#### What is required:
Copy the passage about sports and the body word for word, starting with "I don’t miss" and going on through "who she is.".

#### Document section:
--------------------------------------------------
I don’t miss being a boy, not even a little bit. Even in my darkest moments I cannot imagine a worse fate than moving backward into a male-presenting form. But I recognized in this passage something I do want to recapture. There’s an assuredness in Ames as he comes back to this thing that he’s always been good at, and as he embraces hitting baseballs once again, and feels his minute-to-minute coping mechanisms get stripped away by mindless, instinctual physical activity, something crucial comes back to him. Despite all its connotations and all his history, it’s not any kind of masculinity. It’s a rediscovered awareness of who she is.
I watch sports constantly, almost every day, because it’s my job and because I love them. But I don’t really get to play them anymore. My body’s workload in quarantine consists of near-daily sit-ups in my bedroom (I can’t stand the idea of any other muscles getting bigger), occasional walks, and the long climb up the stairs to my roof. Even beyond the pandemic, though, it’s nothing like when I was a kid. I threw a football around with my dad when he helped move me out of my last apartment. I got rinsed by him and my brother playing “21” in the driveway back when I was in Michigan. I don’t own a bike anymore. I did play softball a few times a year back when I worked at Deadspin. I don’t have the strength to even knock the odd single over the shortstop now, so I’m reduced to whacking strategic grounders towards third. I played disc golf at least once with some friends who are very serious about disc golf and my arm got sore almost immediately. I haven’t gone swimming in five years, which might be the loss I mourn the most.
--------------------------------------------------
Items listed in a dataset
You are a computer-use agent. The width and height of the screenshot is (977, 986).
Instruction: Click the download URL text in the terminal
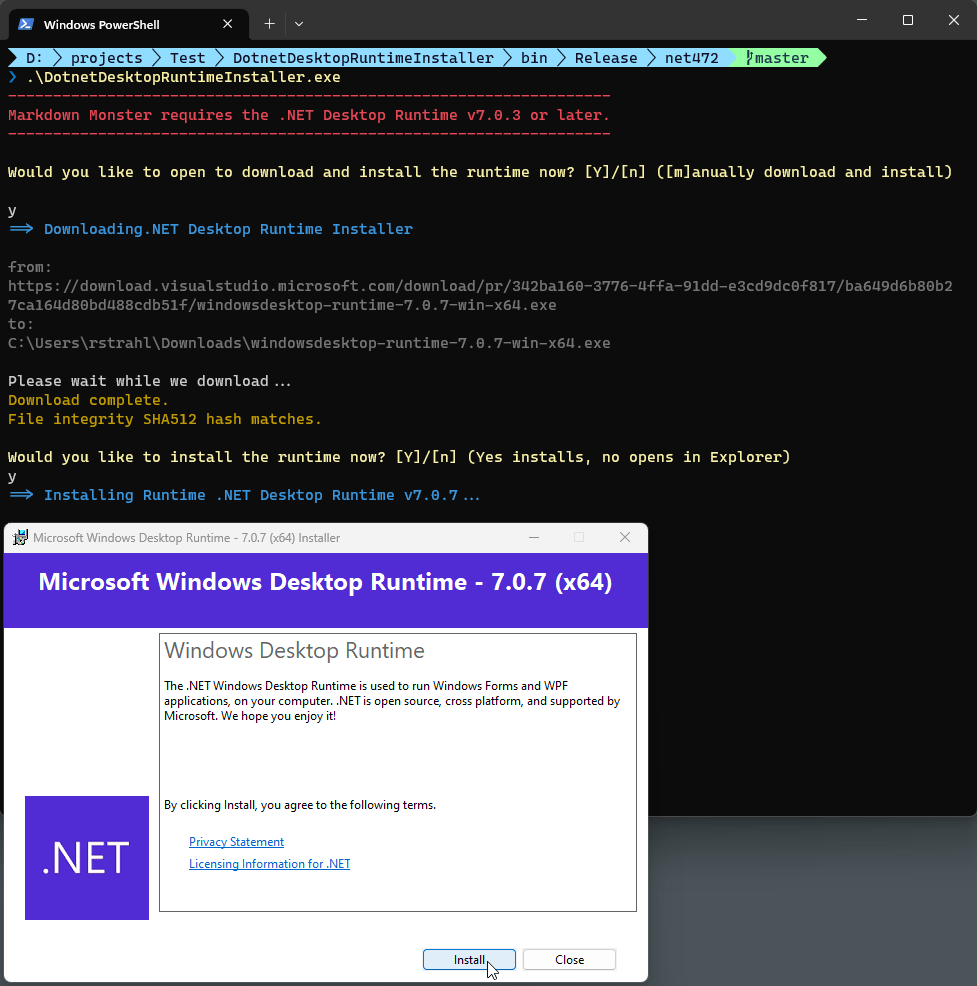(488, 285)
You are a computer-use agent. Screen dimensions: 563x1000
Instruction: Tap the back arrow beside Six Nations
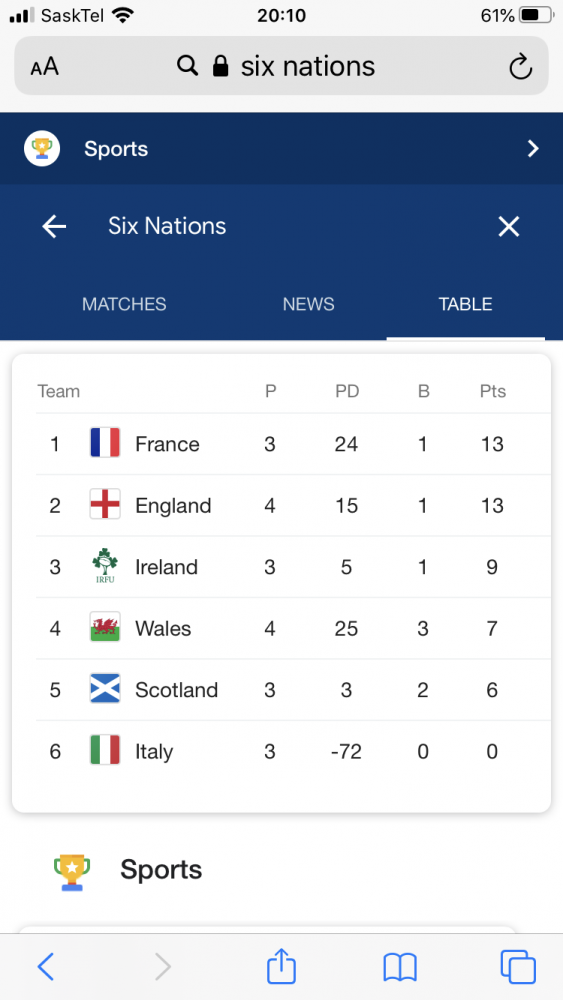pos(54,226)
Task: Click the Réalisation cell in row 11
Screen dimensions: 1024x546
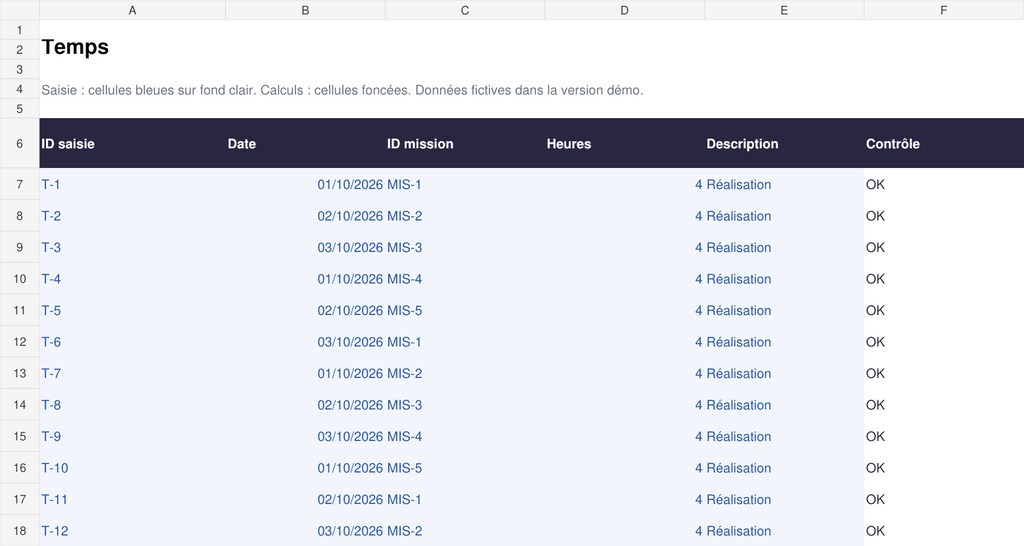Action: click(x=784, y=310)
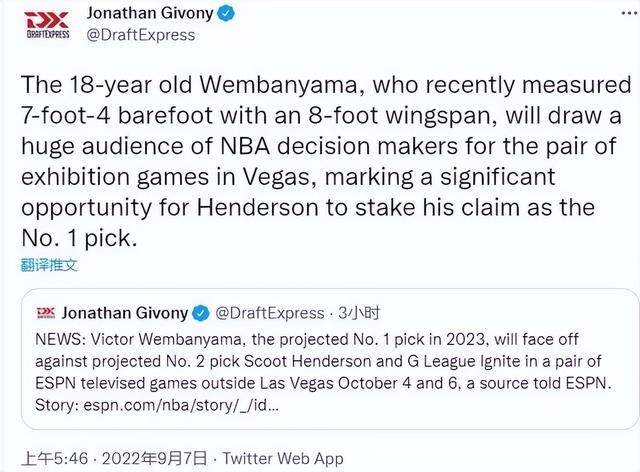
--------------------------------------------------
#### Result of the task:
I don’t miss being a boy, not even a little bit. Even in my darkest moments I cannot imagine a worse fate than moving backward into a male-presenting form. But I recognized in this passage something I do want to recapture. There’s an assuredness in Ames as he comes back to this thing that he’s always been good at, and as he embraces hitting baseballs once again, and feels his minute-to-minute coping mechanisms get stripped away by mindless, instinctual physical activity, something crucial comes back to him. Despite all its connotations and all his history, it’s not any kind of masculinity. It’s a rediscovered awareness of who she is.